I gasped in horror. No. That’s not true. I just hung my head in disappointment. Really? This is progress?
I was standing in an enormous parking lot in Folsom, California. I had a speaking engagement at the REI located at the Folsom Gateway shopping center.
A real estate website states, “Folsom Gateway II is one of Northern California’s premiere regional shopping centers.” And later offers this highlight, “Highly visible, prime retail location on the Highway 50 Freeway, viewed by 200,000 vehicles daily.”
Notice how the above description gives vehicles the gift of sight.
And that is appropriate. Because cars, not people, appear to have been the focus of this development.
Cars get the prime real estate. The entire middle of the complex–big box stores on one end of the parking lot–fast food and chain restaurants on the other. The distance between the retail and food is so great, that people get in their cars and drive across the parking lot from one to the other.
The shopping complex has followed building code, I’m sure. There are sidewalks and bike lanes and even a few little benches for people to sit. But they were all empty. The scale is so huge, so spread out, that humans find it daunting.
Does anyone really want to walk the mile and a half along the edge of the big box buildings to the Starbucks? (It’s much closer in your car).
If someone was to consider walking, the intersections are so wide that I imagined rest stations halfway across with water and snacks to prepare pedestrians for the second half of their journey.
The parking lots are clean, with lovely new banners that one would find at the entrance of a Renaissance or County Fair. But no jugglers, musicians or food booths await your arrival. In reality, the banners just dress up a an ugly, ocean of asphalt.
Premiere? Is this the best we can do?
If our goal is to increase the rates of obesity and diabetes. If we want to encourage people to stay in their cars. To walk less. To spend as little time outdoors as possible. Then this truly is a premiere example of how we should move forward.
I am with you, Willie. As car-bound as I am, I am not glad of that fact… I work less than half a mile from that ugly sea of asphalt, and it makes me sad and tired to see it displayed so proudly… that which was once part of the beauty of California… it seems the goal is to pave over and put money-making buildings on as many square feet of our beautiful land as possible. Our poor state – being swallowed by money.

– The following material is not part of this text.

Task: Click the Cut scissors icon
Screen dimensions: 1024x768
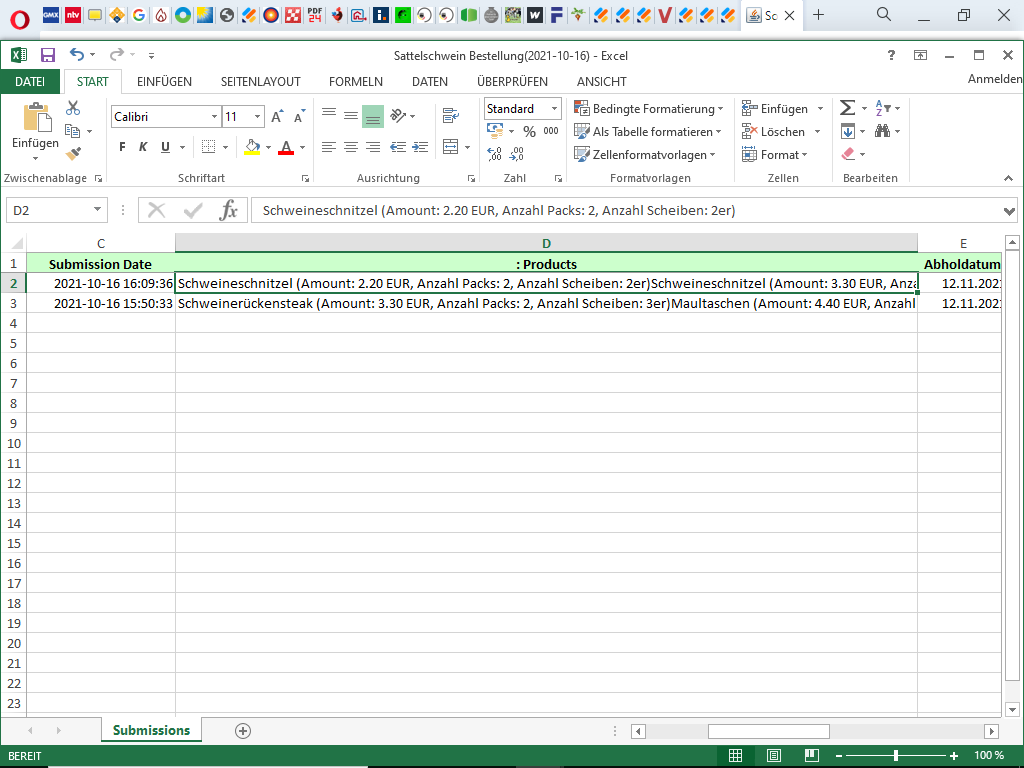Action: pos(73,109)
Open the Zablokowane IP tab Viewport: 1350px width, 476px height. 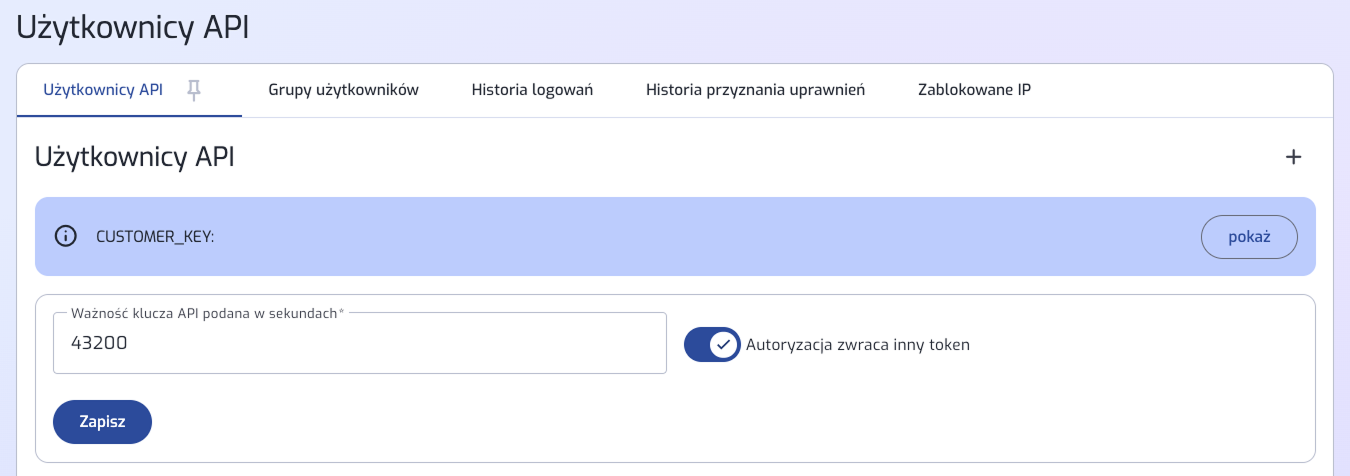click(974, 90)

Sad but true. I’m a resident of Folsom but will not defend this suburban design. I will only defend myself. I’m happy to say that when faced with the parking lot sprawl, I will park in the middle of the lot and walk to all of the businesses I need to patronize. Sadly, it’s not about preventing obesity and diabetes, it’s about making a buck!
Kathi,
I agree with you.
Somewhere along the line, we allowed “making a buck” to trump “making a community”. There are plenty of places in the world where retail establishments make tons of money in shopping areas that are people friendly. It is as simple as designing for humans instead of cars.
So many of us remember walking and biking to school. That slowly eroded as we got used to using our cars for everything. It was gradual. But slowly, distances got further. Parking lots became more important than sidewalks.
The California (Sacramento) that I grew up in is mostly paved over. Look at all the parking lots and just imagine even half of them as parks … or farmland. As our population grows, we’ll have to make tough decisions about how we use the precise land we have left.
I hope we favor people, farmland, parks, and nature over parking lots.
I agree with you 1000%. Compare the pedestrian-friendly U Village with a suburban shopping mall like the one in Woodinville. The former has a European feel to it, with its central hub of shopping, restaurants, and play and sitting areas. The latter is the more traditional, ghastly strip of shops placed around the edges of a vast parking lot. Nothing friendly about going from shop to shop there.